__What the task requires__:
Starting from the line that holds "HOPE Hotel Management Software (431, 1159)", print each remaining line of the entries exactly, ending with the last.

__Exercise inputs__:
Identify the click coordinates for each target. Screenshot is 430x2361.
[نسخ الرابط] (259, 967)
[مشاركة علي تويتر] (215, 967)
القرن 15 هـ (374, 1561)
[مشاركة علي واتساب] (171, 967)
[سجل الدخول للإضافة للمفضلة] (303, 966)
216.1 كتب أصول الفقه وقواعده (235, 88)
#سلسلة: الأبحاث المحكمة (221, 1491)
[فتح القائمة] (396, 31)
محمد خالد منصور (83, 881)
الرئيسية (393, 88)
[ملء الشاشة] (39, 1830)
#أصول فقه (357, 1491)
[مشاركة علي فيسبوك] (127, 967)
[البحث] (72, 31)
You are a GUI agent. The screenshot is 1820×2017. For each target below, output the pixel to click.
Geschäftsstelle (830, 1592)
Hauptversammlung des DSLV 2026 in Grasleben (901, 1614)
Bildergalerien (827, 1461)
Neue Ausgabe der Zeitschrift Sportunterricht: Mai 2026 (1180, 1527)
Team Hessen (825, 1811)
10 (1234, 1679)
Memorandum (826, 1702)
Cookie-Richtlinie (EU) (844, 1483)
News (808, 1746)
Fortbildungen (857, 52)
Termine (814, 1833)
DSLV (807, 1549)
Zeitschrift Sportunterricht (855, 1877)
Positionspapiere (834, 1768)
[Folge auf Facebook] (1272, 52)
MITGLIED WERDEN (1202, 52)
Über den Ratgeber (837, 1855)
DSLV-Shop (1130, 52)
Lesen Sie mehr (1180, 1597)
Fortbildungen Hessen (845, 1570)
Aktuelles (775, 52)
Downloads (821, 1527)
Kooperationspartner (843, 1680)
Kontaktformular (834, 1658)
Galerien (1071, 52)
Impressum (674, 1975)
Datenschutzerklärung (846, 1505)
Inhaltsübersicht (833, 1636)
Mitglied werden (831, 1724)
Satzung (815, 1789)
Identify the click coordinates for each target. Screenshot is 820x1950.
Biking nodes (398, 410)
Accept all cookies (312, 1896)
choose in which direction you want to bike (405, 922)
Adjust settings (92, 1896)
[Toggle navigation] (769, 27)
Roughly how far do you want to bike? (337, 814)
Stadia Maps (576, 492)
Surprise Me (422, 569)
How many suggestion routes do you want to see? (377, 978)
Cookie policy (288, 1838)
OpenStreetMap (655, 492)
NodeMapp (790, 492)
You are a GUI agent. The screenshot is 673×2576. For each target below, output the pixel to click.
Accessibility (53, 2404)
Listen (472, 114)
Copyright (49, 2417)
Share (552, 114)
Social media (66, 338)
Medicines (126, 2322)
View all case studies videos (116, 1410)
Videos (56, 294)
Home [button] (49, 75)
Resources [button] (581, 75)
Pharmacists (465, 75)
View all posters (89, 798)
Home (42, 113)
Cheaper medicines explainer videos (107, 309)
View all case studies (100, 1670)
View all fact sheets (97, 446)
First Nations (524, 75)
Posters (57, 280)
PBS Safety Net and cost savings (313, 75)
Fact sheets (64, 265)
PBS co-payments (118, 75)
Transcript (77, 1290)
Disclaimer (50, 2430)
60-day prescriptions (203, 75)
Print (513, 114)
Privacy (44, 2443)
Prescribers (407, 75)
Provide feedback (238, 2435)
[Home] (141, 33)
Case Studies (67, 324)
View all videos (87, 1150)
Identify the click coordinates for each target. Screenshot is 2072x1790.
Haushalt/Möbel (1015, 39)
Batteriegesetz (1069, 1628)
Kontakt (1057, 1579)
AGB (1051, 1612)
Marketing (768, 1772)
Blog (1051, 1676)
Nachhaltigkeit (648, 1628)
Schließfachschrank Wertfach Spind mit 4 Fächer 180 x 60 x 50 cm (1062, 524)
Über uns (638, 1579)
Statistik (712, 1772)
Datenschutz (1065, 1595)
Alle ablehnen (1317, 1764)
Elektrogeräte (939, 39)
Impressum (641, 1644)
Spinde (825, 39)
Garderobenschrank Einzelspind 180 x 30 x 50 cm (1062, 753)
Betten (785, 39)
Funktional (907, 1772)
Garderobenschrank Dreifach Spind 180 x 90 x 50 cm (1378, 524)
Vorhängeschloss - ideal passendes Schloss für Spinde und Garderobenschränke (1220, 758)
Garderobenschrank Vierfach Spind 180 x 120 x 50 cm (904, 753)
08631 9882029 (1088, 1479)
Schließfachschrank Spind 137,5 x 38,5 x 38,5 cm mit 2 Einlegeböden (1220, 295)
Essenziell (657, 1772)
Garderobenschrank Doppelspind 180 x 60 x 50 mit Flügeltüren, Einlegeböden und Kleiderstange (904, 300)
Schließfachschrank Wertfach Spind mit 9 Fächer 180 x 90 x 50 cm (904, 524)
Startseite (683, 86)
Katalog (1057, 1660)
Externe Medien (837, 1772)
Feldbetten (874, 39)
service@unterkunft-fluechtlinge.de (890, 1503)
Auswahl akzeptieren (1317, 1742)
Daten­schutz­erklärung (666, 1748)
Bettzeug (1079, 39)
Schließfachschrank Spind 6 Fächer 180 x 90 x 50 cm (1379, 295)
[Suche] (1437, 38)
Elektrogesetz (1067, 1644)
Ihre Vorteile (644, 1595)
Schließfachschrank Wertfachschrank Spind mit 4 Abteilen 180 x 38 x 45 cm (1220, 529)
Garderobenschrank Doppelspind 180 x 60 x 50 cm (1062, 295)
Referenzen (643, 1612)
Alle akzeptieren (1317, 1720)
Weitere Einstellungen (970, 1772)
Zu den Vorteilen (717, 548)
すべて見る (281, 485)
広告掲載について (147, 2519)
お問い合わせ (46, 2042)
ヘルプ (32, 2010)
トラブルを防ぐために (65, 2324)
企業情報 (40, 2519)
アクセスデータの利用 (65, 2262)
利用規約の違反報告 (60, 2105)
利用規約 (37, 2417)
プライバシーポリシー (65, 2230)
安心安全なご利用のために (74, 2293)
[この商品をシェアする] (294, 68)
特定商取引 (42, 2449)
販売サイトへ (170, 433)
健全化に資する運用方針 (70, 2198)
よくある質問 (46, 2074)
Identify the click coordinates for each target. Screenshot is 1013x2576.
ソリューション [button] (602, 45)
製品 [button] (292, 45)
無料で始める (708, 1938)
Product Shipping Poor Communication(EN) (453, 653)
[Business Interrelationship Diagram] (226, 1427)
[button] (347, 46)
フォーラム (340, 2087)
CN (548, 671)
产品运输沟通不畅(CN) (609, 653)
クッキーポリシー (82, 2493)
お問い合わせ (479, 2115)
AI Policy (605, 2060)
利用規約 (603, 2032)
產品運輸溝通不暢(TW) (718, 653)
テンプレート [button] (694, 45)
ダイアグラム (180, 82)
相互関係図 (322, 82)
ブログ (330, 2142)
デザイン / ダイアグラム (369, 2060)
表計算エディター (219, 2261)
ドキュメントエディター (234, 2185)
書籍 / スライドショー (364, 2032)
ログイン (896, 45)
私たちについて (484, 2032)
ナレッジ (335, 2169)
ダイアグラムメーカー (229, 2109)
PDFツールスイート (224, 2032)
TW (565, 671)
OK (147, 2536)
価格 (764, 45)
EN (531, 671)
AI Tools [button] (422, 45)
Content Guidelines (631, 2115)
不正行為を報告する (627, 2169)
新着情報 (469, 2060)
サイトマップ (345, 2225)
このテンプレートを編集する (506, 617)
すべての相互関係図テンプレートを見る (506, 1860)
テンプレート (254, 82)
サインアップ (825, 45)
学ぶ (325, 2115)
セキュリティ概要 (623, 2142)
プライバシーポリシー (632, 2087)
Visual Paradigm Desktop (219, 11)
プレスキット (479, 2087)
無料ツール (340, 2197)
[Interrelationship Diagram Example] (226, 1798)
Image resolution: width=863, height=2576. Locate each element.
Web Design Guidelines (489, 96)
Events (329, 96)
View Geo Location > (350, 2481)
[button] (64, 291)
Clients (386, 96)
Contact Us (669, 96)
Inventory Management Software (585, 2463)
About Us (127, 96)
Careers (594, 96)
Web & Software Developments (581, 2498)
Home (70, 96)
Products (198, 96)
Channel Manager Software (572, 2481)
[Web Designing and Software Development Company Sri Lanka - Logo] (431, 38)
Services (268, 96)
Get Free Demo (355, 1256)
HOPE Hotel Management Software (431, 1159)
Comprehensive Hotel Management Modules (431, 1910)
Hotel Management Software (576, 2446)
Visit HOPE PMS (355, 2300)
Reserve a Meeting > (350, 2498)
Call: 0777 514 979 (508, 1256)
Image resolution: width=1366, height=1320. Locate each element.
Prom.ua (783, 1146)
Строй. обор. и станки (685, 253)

__Expected answer__:
HOPE Hotel Management Software (431, 1159)
Comprehensive Hotel Management Modules (431, 1910)
Hotel Management Software (576, 2446)
Visit HOPE PMS (355, 2300)
Reserve a Meeting > (350, 2498)
Call: 0777 514 979 (508, 1256)
Image resolution: width=1366, height=1320. Locate each element.
Prom.ua (783, 1146)
Строй. обор. и станки (685, 253)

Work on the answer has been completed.